The stream is failing because member getline runs out of space if you type more than 9 digits. Keep in mind that one character is used for the terminating zero. The way that getline, and all the other stream operations tell you about such problems is by setting state flags, in this case failbit. After you perform an operation if cin.good() is true then everything worked, if cin.fail() is true then it could not perform the operation, but no data was lost and it's waiting for you to fix the problem. The way you tell the stream that you are ready to try again is by calling cin.clear(). Until you do this all operations will no-op.
Thus we can re-write ReadInt like so.
Code:
bool ReadInt(int &n) {
std::cin >> n;
if(std::cin.good()) return true;
std::cin.clear();
std::cin.ignore(MAX_INT);
return false;
}
This skips any leading whitespace (including newlines) and starts reading digits into the int, if the first character it finds is a non-digit then it leaves the character where it found it and sets failbit. We then clear the state and simply ignore the rest of the line. The confusing part may be that 5q will be parsed as 5 and the stream will be good. The next attempt to read an int will hit the 'q' and then fail.

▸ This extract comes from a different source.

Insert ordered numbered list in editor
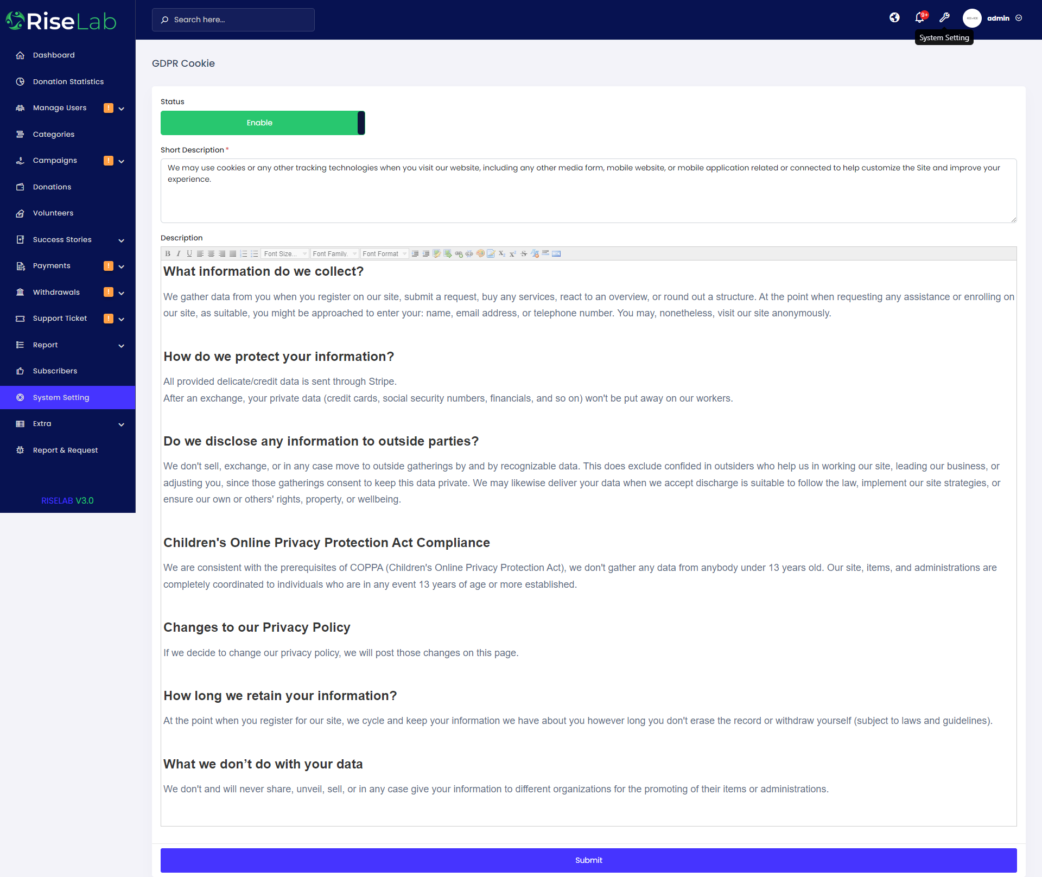Viewport: 1042px width, 877px height. 244,253
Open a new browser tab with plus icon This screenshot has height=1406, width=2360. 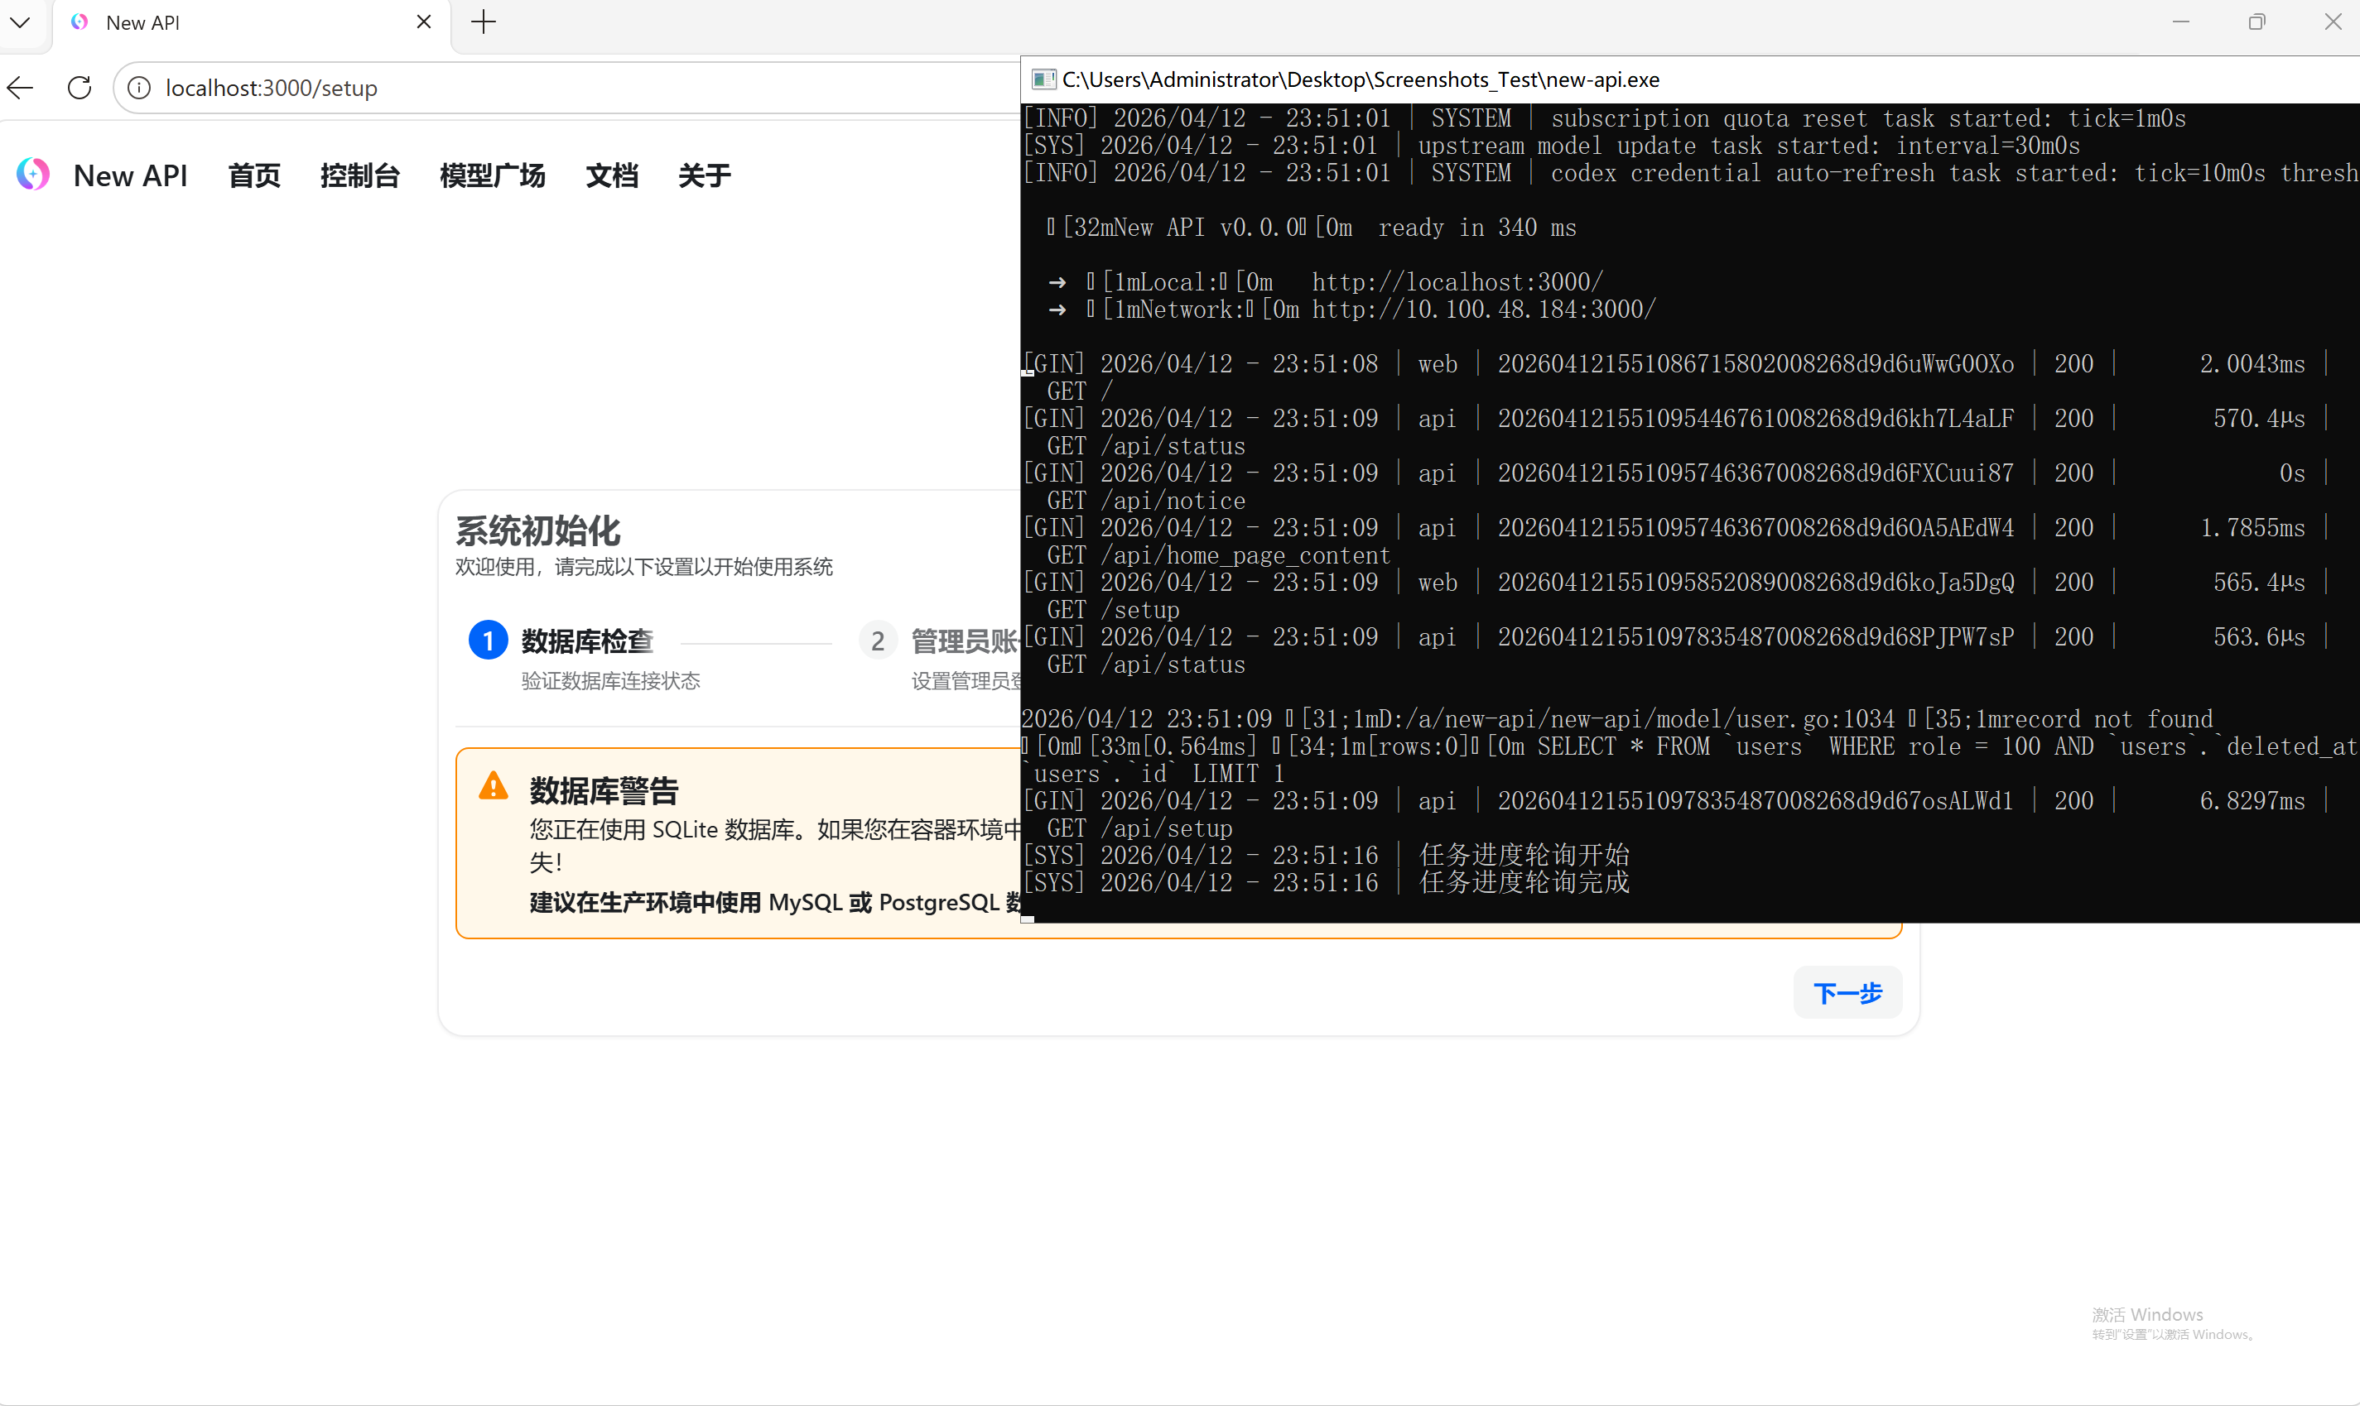coord(483,22)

If you want to force one int per line.
Code:
bool ReadInt(int &n, std::istream &is=std::cin) {
if(is >> n && is.peek() == '\n') return true;
is.clear();
std::string line;
if(std::getline(is,line)) {
std::cerr << "Expected int, read \"" << line << "\"\n";
} else std::cerr << "Stream hopelessly courupt" << std::endl;
return false;
}
In this I pass in a reference to an istream, and default it to standard input, I like to do this with any function that might need to work with files or whatever. This also lets me type just "is" rather than "std::cin", without the nastyness of using namespace std. The confusing if statement takes advantage of the fact that if you try to evaluate a stream as a bool it will return true if the stream is good, and the fact that most stream operations return the stream. peek() returns the next character without removing it. I also used the new version of getline thats slightly different in that it is a function, rather than a member of istream, and it doesn't suck.